L’interruption du flux de lumière rendit toute sa brutale réalité à la désolation cachée de la planète grise.
-Comptes-tu prendre ma vie ?
-Je n’ai pas l’intention de prendre ta vie, je me disais simplement que ce doit être beaucoup de fatigue que de créer ainsi un monde que personne ne voit ou n’habite..
Les oies s’étaient rapprochées, certaines d’entre elles occupées à fouiller du bec le sol à la recherche de quelque improbable pitance.
-Je vis, c’est bien le principal !!
-D’autres êtres pourraient vivre sur cette planète, ne te sens-tu pas trop seul ?
-Qui vit encore ici, demanda le Maître, le regard s’échappant dans les coins.
-J’ai entendu des voix dans les cités de fer, peut-être... peut-être y a-t-il encore des êtres vivants ?
-Tu es bien celui que nous annonçaient les textes. Il y a dans le désert des tribus.
-Des tribus ? dit le chef des Oies.. Les habitants de la planète haute technologie en seraient revenus à leur simplicité native.. et au bon sens !! Des tribus.
-Oui, des tribus. Elles vivent comme il y a des millénaires, comme on le disait dans les vidéoencyclopédies.
-Peut-être seraient elles heureuses de voir un peu au-delà de ces murs que tu contiens de ton regard demanda le Petit Prince . Peut-être veulent elles enfin connaître la vraie couleur du ciel, le rythme des saisons, savoir ce qu’est un mouton ou un boa..
-Ou une oie, dit une des oies..
Le vieil homme s’effondra alors en larmes.Les lumières qui jaillissaient de ses yeux et se heurtaient aux doigts du Petit Prince s’éteignirent, laissant place à l’émouvante couleur parme d’un jour qui se levait.
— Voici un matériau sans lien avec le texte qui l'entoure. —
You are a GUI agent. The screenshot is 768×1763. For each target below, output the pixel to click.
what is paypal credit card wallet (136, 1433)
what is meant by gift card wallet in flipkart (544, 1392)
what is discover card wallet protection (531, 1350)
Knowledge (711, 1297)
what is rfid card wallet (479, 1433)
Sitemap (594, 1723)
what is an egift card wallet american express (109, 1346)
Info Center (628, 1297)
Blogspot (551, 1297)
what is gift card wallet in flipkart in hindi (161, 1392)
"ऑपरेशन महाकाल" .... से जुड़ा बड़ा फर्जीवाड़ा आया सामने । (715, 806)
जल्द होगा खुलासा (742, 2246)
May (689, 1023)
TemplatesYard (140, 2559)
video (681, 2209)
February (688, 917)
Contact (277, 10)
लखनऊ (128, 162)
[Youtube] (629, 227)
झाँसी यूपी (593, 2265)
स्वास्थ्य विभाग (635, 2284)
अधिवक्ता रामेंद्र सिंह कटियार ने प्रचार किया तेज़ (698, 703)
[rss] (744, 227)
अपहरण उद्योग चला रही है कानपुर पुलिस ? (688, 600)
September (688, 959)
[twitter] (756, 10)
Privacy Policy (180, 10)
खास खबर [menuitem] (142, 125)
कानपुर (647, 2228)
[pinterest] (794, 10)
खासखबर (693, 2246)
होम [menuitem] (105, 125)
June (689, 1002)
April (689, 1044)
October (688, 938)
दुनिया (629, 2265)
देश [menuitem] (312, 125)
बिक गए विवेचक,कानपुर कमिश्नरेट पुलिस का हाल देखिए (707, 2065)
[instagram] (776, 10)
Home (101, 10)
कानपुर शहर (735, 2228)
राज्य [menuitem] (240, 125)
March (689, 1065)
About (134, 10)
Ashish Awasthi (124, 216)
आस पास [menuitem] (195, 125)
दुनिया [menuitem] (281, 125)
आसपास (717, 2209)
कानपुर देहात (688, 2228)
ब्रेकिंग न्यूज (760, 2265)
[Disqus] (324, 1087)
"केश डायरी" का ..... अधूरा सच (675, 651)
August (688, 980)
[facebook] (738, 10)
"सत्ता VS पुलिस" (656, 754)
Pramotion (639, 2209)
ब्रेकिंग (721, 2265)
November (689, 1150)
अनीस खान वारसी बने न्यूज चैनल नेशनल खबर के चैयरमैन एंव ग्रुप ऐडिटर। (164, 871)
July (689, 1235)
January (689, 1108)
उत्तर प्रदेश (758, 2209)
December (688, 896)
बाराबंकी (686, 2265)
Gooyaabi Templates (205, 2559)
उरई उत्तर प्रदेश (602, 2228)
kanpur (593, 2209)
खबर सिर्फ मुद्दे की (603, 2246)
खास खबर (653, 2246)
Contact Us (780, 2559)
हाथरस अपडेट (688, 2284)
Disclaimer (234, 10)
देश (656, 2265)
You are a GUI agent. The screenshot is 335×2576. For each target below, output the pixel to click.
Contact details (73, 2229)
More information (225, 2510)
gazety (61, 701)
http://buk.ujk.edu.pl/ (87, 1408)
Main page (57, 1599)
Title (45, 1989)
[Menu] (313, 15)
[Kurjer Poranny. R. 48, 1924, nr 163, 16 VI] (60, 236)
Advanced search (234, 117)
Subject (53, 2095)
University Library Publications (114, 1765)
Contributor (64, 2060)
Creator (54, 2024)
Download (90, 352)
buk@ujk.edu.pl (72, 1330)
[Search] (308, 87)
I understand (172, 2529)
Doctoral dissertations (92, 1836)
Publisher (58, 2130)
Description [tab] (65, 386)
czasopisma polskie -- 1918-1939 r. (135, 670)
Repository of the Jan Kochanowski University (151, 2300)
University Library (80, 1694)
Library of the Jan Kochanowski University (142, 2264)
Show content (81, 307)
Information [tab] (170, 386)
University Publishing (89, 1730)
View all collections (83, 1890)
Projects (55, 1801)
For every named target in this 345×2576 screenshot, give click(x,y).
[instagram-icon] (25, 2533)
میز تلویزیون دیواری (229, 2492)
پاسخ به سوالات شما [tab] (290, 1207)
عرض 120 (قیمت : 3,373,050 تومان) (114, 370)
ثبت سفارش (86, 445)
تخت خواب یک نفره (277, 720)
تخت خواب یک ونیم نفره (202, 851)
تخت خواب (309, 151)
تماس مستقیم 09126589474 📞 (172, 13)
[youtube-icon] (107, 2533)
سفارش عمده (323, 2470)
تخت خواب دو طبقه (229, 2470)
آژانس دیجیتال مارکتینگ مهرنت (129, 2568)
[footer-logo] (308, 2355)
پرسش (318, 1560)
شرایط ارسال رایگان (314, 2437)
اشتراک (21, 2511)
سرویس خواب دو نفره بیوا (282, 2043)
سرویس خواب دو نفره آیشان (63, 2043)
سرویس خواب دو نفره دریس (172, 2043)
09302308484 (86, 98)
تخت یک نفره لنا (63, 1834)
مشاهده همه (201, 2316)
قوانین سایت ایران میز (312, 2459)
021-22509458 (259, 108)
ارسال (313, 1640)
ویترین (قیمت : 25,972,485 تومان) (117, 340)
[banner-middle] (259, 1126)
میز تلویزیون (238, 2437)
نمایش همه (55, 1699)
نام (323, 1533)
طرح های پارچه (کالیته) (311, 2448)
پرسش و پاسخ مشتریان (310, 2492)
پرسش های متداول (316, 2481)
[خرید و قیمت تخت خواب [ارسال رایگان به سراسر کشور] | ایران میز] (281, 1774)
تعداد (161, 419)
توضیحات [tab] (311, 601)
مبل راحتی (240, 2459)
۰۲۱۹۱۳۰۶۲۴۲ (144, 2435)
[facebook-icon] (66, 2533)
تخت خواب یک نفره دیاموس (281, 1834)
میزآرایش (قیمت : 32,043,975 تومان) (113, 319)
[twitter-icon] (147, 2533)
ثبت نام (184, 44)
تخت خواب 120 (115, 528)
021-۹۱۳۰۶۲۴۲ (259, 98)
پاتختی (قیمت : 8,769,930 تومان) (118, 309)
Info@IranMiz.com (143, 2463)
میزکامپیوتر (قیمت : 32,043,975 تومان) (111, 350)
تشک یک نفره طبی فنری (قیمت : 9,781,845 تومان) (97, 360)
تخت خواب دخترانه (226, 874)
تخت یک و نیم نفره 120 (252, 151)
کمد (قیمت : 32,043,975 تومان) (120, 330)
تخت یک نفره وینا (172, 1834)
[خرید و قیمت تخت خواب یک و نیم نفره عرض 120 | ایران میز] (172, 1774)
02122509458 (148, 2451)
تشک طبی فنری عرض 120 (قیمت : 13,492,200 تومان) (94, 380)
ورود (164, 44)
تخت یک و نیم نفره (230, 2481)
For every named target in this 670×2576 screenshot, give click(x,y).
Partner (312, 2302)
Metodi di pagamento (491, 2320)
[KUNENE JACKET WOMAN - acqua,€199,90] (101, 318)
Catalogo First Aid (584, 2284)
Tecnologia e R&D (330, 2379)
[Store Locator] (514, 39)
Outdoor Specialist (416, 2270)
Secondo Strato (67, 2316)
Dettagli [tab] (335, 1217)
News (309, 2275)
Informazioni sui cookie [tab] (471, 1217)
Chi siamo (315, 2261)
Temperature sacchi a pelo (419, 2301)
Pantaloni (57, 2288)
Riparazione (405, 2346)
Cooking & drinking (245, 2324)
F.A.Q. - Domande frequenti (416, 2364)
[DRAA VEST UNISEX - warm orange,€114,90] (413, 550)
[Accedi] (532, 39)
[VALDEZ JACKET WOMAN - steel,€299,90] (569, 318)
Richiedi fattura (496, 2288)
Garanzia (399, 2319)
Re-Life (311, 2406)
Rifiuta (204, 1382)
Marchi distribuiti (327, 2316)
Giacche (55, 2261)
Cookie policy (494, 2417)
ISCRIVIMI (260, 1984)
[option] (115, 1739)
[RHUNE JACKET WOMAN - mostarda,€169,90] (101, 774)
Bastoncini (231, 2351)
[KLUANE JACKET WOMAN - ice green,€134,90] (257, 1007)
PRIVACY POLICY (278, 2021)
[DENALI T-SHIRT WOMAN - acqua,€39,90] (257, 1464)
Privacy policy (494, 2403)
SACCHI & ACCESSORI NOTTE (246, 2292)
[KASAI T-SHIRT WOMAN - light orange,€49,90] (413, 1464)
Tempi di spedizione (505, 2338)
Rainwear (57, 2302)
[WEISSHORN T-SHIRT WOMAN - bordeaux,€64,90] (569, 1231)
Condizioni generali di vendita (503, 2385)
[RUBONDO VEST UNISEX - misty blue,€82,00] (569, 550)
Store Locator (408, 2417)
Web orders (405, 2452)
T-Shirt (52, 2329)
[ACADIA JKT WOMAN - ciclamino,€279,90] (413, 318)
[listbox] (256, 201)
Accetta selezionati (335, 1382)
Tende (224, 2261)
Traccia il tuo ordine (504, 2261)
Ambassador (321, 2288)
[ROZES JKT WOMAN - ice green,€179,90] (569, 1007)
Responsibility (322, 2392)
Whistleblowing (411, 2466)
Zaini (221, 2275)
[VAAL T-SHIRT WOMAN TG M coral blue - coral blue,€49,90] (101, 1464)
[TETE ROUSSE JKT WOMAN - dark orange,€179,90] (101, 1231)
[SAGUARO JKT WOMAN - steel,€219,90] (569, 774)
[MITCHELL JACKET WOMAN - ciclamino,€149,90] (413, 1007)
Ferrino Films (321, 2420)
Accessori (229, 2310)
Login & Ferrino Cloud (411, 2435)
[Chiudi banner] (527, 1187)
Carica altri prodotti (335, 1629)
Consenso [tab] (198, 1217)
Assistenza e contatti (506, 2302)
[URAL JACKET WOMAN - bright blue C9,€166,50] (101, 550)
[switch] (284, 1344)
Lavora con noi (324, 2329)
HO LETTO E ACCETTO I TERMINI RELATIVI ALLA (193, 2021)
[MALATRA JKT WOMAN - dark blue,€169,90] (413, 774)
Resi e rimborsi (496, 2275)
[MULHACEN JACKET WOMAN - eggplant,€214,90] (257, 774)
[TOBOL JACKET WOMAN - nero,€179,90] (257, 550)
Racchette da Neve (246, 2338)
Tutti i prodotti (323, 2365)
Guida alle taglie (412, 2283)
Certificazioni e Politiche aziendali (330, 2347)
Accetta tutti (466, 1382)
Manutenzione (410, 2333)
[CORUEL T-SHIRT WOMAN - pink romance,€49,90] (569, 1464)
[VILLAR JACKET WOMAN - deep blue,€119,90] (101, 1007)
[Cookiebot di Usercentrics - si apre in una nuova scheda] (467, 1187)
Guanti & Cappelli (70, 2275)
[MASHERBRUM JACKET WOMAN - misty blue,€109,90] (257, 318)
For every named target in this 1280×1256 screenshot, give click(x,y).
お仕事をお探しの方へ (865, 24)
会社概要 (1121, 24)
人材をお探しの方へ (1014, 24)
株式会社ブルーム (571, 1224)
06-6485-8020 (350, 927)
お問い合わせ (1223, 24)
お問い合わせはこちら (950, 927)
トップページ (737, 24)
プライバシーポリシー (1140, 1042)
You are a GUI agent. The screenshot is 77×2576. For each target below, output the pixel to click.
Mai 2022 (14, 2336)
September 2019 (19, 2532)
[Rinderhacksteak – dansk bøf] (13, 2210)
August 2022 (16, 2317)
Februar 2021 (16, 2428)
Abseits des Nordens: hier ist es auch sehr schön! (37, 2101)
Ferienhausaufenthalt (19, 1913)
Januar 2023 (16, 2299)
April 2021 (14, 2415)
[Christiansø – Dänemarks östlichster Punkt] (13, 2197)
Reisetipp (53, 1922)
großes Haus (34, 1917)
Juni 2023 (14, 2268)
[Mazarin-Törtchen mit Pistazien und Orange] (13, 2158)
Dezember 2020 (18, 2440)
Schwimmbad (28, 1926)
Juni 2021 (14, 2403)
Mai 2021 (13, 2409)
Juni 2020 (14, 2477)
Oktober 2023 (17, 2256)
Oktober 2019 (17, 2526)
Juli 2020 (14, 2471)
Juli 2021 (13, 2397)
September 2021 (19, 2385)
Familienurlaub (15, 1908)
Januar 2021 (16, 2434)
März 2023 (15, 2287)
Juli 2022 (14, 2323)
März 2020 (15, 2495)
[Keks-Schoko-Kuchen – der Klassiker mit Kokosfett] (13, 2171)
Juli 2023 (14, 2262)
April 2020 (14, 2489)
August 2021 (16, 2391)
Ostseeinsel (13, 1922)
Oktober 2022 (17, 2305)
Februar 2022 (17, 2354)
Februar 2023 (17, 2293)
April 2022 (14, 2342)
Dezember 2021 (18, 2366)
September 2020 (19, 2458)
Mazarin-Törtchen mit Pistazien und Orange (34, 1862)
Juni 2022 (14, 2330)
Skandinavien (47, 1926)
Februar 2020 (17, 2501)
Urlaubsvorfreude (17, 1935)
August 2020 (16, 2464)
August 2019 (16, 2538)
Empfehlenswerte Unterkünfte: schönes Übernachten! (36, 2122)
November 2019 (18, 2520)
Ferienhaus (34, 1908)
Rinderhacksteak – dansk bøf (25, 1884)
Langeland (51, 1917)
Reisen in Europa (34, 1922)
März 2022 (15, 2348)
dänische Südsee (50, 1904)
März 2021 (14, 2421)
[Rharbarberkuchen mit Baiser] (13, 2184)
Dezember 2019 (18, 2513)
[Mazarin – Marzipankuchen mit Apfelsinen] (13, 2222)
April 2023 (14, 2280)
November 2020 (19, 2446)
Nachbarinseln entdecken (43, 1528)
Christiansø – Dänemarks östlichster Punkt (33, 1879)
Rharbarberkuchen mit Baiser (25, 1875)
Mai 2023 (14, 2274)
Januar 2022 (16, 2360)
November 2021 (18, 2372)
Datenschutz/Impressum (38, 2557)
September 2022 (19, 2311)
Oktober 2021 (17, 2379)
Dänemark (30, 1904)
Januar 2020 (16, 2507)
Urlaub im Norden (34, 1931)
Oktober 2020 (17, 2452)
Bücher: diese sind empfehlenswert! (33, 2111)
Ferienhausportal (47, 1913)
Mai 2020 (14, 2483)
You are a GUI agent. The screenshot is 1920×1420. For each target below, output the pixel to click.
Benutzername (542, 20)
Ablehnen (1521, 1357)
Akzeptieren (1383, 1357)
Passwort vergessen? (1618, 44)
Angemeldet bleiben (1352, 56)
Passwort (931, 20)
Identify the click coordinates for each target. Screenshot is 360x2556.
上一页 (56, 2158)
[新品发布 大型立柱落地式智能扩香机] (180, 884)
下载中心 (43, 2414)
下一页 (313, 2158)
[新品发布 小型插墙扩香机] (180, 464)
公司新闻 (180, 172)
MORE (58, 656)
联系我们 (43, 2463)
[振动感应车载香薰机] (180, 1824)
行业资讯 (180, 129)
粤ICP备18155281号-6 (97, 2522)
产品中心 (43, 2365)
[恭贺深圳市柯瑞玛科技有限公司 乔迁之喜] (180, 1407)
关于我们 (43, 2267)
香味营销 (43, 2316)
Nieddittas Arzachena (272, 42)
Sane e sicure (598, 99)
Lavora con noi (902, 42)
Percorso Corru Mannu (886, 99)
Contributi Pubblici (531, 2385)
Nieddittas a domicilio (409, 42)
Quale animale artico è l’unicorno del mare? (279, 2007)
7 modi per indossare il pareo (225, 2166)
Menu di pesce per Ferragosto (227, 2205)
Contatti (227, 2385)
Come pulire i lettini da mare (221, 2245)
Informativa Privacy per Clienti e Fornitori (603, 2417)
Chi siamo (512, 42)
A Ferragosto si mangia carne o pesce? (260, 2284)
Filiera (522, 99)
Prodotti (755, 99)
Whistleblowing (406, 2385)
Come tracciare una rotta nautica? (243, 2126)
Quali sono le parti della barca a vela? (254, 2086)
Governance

Derrière la forêt transparente se devinaient des mouvements encore saccadés et timides, mais qui faisaient ronfler sourdement le sol.
-J’ai peur, dit le Maître.
-Je leur dirai que tu es mon Ami, on ne peut faire mal à un enfant.
-Oui, mais ils ont peut être faim ! dirent les Oies dans un bel ensemble.
Rampant presque, des hordes d’hommes et de femmes se rapprochaient lentement. Leurs yeux étaient emplis d’une fatigue sombre et leurs mains étaient aussi nues que leur corps.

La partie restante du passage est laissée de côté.